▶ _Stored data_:
________

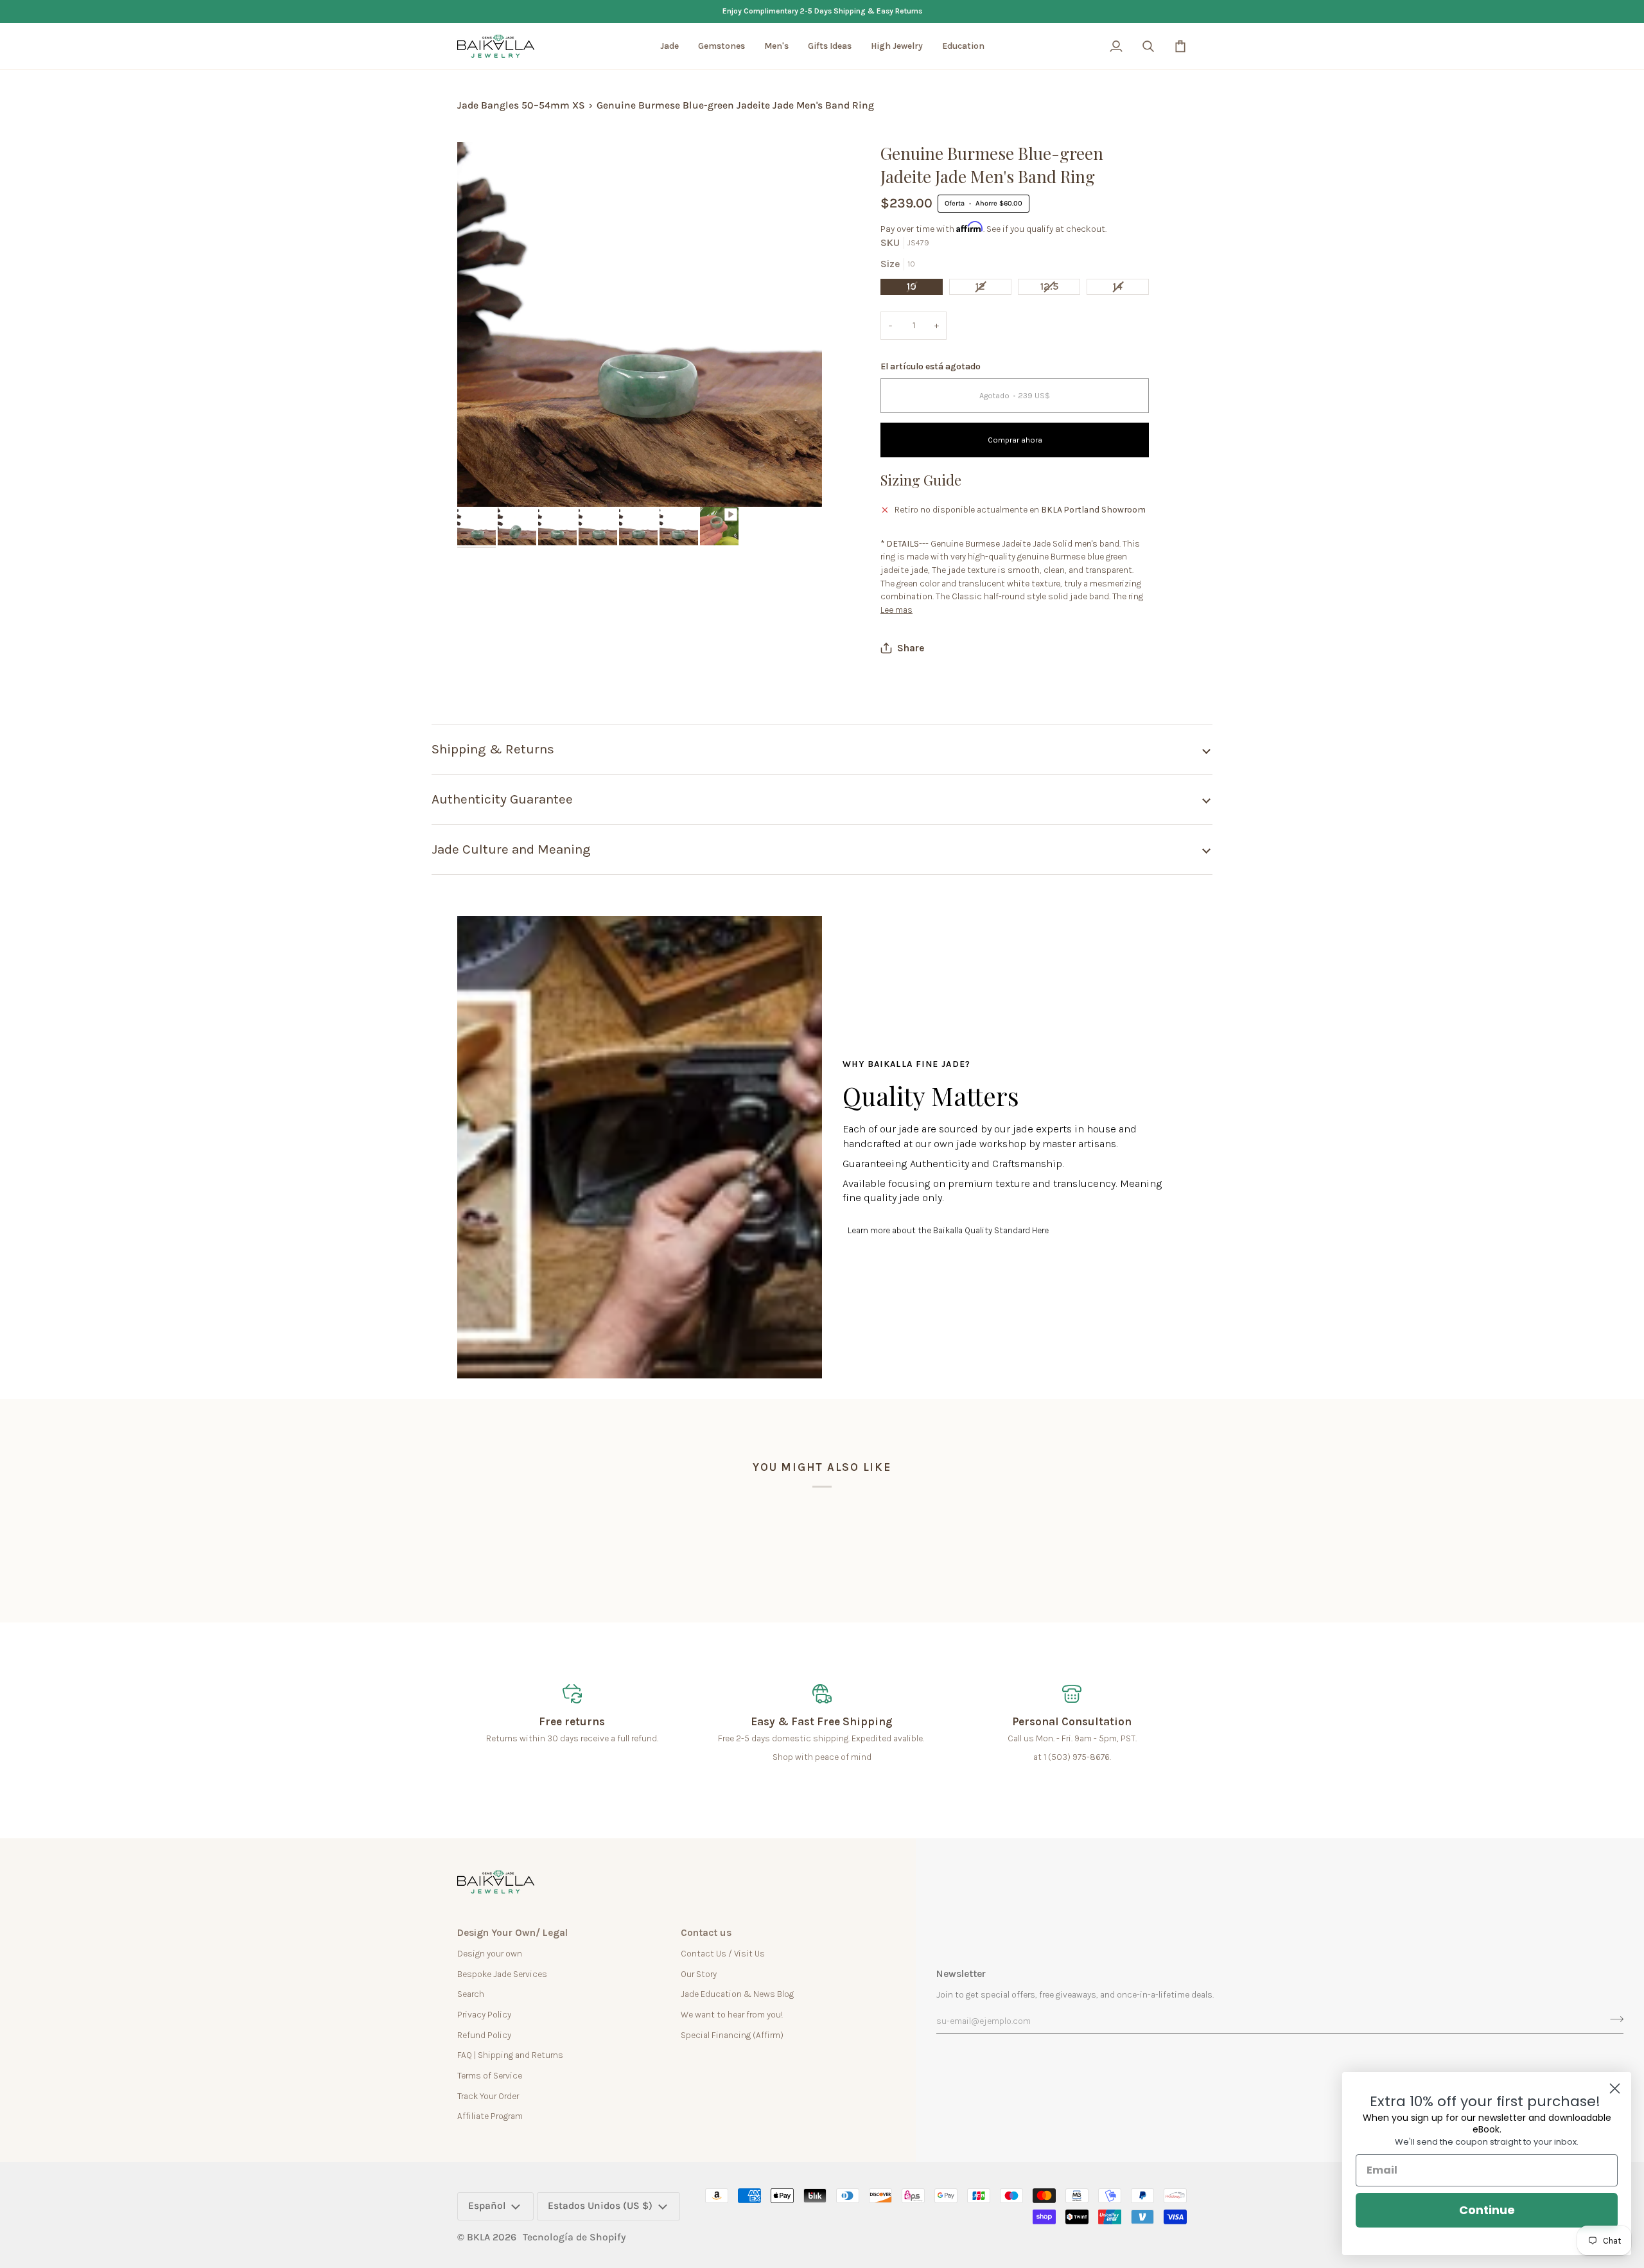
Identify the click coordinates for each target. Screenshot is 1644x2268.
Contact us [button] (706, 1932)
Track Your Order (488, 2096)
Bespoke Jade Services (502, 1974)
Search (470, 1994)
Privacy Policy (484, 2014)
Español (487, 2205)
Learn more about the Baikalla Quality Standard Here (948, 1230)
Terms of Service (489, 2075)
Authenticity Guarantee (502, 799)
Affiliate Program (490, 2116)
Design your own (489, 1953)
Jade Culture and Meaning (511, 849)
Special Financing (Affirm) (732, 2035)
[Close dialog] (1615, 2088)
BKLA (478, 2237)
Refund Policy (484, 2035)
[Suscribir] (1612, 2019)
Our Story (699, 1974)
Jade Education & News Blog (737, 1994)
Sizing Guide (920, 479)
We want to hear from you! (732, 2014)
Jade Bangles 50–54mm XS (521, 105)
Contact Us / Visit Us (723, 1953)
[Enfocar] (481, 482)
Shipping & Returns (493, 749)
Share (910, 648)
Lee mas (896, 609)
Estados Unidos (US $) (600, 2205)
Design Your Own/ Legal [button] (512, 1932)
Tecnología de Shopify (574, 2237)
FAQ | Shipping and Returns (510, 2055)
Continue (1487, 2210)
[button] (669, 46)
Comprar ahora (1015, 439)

________

An exact copy of all the entries is required, and it must contain no pictures.

Identify the click coordinates for each target. Screenshot is 1644x2268.
Contact us [button] (706, 1932)
Track Your Order (488, 2096)
Bespoke Jade Services (502, 1974)
Search (470, 1994)
Privacy Policy (484, 2014)
Español (487, 2205)
Learn more about the Baikalla Quality Standard Here (948, 1230)
Terms of Service (489, 2075)
Authenticity Guarantee (502, 799)
Affiliate Program (490, 2116)
Design your own (489, 1953)
Jade Culture and Meaning (511, 849)
Special Financing (Affirm) (732, 2035)
[Close dialog] (1615, 2088)
BKLA (478, 2237)
Refund Policy (484, 2035)
[Suscribir] (1612, 2019)
Our Story (699, 1974)
Jade Education & News Blog (737, 1994)
Sizing Guide (920, 479)
We want to hear from you! (732, 2014)
Jade Bangles 50–54mm XS (521, 105)
Contact Us / Visit Us (723, 1953)
[Enfocar] (481, 482)
Shipping & Returns (493, 749)
Share (910, 648)
Lee mas (896, 609)
Estados Unidos (US $) (600, 2205)
Design Your Own/ Legal [button] (512, 1932)
Tecnología de Shopify (574, 2237)
FAQ | Shipping and Returns (510, 2055)
Continue (1487, 2210)
[button] (669, 46)
Comprar ahora (1015, 439)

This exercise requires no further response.